**What is required**
The span to copy runs from the line containing "Where should I" to the last line below. Copy it exactly, with nothing else.

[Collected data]
■ ■ ■ ■
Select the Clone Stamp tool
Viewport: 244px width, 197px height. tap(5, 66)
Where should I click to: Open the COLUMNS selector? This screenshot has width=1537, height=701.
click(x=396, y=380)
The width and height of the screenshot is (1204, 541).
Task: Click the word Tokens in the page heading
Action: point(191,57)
■ ■ ■ ■
**Answer to this exercise**
Where should I click to: Open the COLUMNS selector? This screenshot has width=1537, height=701.
click(x=396, y=380)
The width and height of the screenshot is (1204, 541).
Task: Click the word Tokens in the page heading
Action: point(191,57)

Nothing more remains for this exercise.